▶ TEXTE EXTRAIT:
Pour son premier film en
tant que réalisateur, scénariste et producteur, Jon Stevenson
accouche d'une œuvre pour le moins déstabilisante. Et pas seulement
en ce qui concerne le récit mais pour cette idée permanente qui
fait son petit bonhomme de chemin dans l'esprit du spectateur. Lequel
est bien obligé de constater que Rent-a-Pal
passe tout juste à côté du statut d’œuvre culte qu'il aurait pu
devenir. Proche de ces portraits de déviances engendrées par la
société contemporaine, le long-métrage de Jon Stevenson souffre
sans doute de certaines petites faiblesses qui le condamneraient
presque à n'être qu'un énième petit film d'horreur psychologique
s'il n'avait pour lui certaines qualités. En effet, c'est avec une
naïveté relativement touchante que le réalisateur tente
d'humaniser son protagoniste. Un individu remarquable d'attentions
pour sa mère presque impotente et à moitié sénile. D'où
l'impossibilité pour David d'avoir une vie à lui, condamné qu'il
est à vivre auprès de sa génitrice et d'accepter tous ses
caprices. Incarné par Brian Landis Folkins dont l'essentiel de la
carrière s'est jusqu'à maintenant faite autour d'un certain nombre
de courts-métrages, David, s'il n'est pas l'anti-héros par
excellence n'est sans doute pas non plus l'image que l'on se fera du
beau jeune homme que l'on jettera entre les bras de sa propre fille.
D'apparence libidineuse, il s'est inscrit à un service de rencontres
sur support VHS (le film situe en effet son action dans les années
quatre-vingt). Mais alors qu'un jour la société lui propose de
réenregistrer son annonce, il découvre une vidéo intitulée
Rent-a-Pal qui l'intrigue et qu'il s'empresse d'acquérir...
Cette
vidéo va changer sa vie, pour le meilleur mais surtout pour le pire.
Il y découvre en effet un certain Andy avec lequel, étrangement, il
va sympathiser. Naît alors une étrange relation entre David et
cette bande magnétique qu'il ne cesse de se repasser en boucle.

▶ TÂCHE COURTE 1:
Répondez à ces questions d'après la critique :
(a) Quel acteur incarne David ?
(b) Dans quelle décennie le film situe-t-il son action ?
(c) Quel personnage David découvre-t-il dans la vidéo ?
▶ TÂCHE COURTE 2: Recopiez mot pour mot le passage de la critique qui va de « Il y découvre » à « repasser en boucle. ».

▶ DONNÉES FOURNIES:
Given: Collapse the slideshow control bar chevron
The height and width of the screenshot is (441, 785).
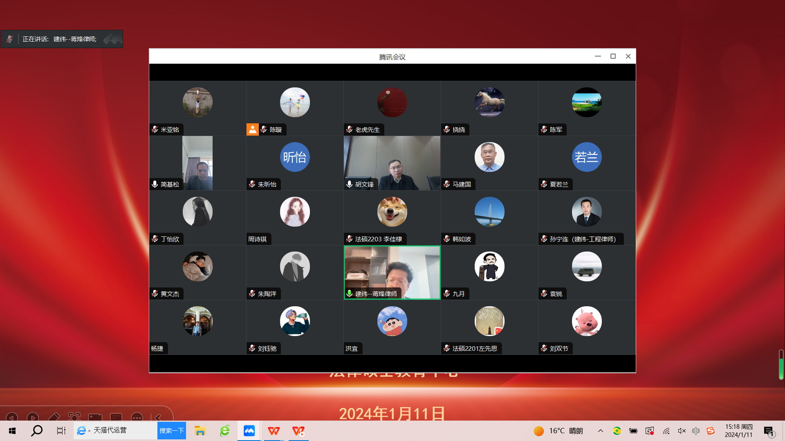Looking at the screenshot, I should point(158,417).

▶ RÉPONSE FINALE 1:
(a) Brian Landis Folkins
(b) Les années quatre-vingt
(c) Un certain Andy

▶ RÉPONSE FINALE 2:
Il y découvre en effet un certain Andy avec lequel, étrangement, il
va sympathiser. Naît alors une étrange relation entre David et
cette bande magnétique qu'il ne cesse de se repasser en boucle.